What does love mean?
It's a word. One that is, if I am being entirely honest, dropped way to often. Way to often. Do you really love that person, or are do you want to own them?
I've had similar thoughts floating through my head lately. I don't know what I think love is anymore. I can recognize it, or what I would define as love. But I'm not sure I am seeing what's really there.
I love my family. And I don't particularly care what they do. I have no say in their dreams or hopes or futures. I can give my unsolicited opinion (I do this frequently, even if most of the time it doesn't leave my own head). But is that really something someone who loves you does?
When I was in high school I had a boyfriend I loved. Or at least I thought I loved him. I felt utterly destroyed when we broke up. Just thinking back on it is enough to make me shudder. Most of what I feel now is embarrassment that I would ever let another person have that much control of my emotions. That I would let myself fall apart over a boy. The anger I felt over that break up lasted for years. It almost cost me a friendship (and that is funny story, even if the events are traumatic). All of those emotions I barely managed to keep a lid on came out anyways. It seeped out and stained my world view.

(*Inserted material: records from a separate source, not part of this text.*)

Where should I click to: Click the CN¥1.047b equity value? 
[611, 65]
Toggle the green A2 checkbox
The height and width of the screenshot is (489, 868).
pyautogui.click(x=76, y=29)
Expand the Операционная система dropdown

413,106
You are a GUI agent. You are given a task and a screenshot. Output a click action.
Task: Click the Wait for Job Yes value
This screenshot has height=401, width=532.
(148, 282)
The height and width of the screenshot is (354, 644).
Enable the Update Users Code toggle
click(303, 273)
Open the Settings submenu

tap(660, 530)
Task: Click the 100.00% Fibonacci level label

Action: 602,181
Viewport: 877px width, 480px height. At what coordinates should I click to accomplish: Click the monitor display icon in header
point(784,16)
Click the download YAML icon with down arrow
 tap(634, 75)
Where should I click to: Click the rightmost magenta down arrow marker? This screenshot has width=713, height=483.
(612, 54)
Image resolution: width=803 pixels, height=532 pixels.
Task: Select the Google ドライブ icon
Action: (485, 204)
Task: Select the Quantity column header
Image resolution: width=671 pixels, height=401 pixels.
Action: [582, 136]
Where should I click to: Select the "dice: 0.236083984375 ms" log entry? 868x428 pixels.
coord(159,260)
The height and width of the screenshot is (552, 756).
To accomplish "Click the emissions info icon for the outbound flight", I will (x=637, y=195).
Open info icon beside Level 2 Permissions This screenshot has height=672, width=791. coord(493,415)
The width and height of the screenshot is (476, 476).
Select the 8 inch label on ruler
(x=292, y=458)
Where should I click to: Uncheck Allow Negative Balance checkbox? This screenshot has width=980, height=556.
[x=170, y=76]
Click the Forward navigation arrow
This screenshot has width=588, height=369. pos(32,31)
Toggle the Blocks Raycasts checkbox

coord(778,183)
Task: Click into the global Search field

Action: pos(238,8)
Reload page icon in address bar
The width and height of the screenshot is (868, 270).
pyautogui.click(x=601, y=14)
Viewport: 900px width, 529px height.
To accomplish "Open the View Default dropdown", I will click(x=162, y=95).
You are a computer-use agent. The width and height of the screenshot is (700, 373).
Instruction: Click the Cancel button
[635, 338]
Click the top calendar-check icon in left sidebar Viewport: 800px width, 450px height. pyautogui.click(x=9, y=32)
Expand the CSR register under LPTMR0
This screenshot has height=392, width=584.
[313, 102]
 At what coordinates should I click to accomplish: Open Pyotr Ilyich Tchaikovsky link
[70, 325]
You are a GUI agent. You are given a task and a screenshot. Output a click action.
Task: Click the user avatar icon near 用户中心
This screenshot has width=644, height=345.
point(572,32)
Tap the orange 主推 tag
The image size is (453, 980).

Making friends is difficult if every new person I meet I consider a potential safety hazard. Letting people get close, letting my guard down, tends to end in messy ways. I've had two best friends since college and it's been hellish keeping those relationships. I hate the phone. I don't check facebook often enough and I basically never check my e-mail. My preferred method of communication is letters. Or my blog (which has clearly not been used enough in the last year).
My sad, pathetic excuse is that I don't blog about work. Since all I do is work and read it would make an exceptionally boring blog. This is all true.
It's also true that I have a crazy bent towards philosophy and I like bashing in preconceived stupidity. I can't stand catchall comments and I have to almost physically stop myself from yelling when it turns derogatory. No matter what someone believes, thinks, expresses, wears or looks like they are human and deserve to be treated with respect. Even if they aren't present.
Phrases like these drive me crazy:
Those Christians
Those homosexuals
Those liberals
Those conservative
Those Republicans
Those Democrats
Those Milennials
Those Welfare receivers
Those people
You know what I'm talking about. The statement that is made with complete conviction that "those people" are some how less. Some how not human. We define certain characteristics, group individuals together and then start to seem them as less. The very act of grouping causes us to just see the minute part of their beliefs we dislike and not the individual. It's easy to hate something I dislike, it becomes incredibly easy to hate a person if all I see is a group label.
I am one of those Milennials. The ones that doesn't work full-time. Because I am ...
You can fill in the rest. You've probably been called something similar recently. Labeled, correctly, judged harshly and left to stand alone with no one listening to you.
Sometimes all people have are excuses. And sometimes people have interesting stories. A story I'll never hear if I'm not willing to stop and listen.
I'll tell you what I know about the Milennials.
We are lazy, for a value of lazy that means we don't want to waste time.
Most of us are over educated and under payed.
We've almost lost the ability to believe in a better future.
Because we are scrambling just to survive.
But we haven't given up yet and we won't.
Because we know that hard work and relentless commitment will get us to the goal.
We still believe in possibility because we've seen it over and over and over all whole lives.
We've grown up with terrorism, school shootings and war.
We know the value of a life.
And this all brings me back to love. If we love people how can we judge them so harshly. Why aren't we willing to stop for a moment and listen. To let go of childhood prejudices and communicate as adults.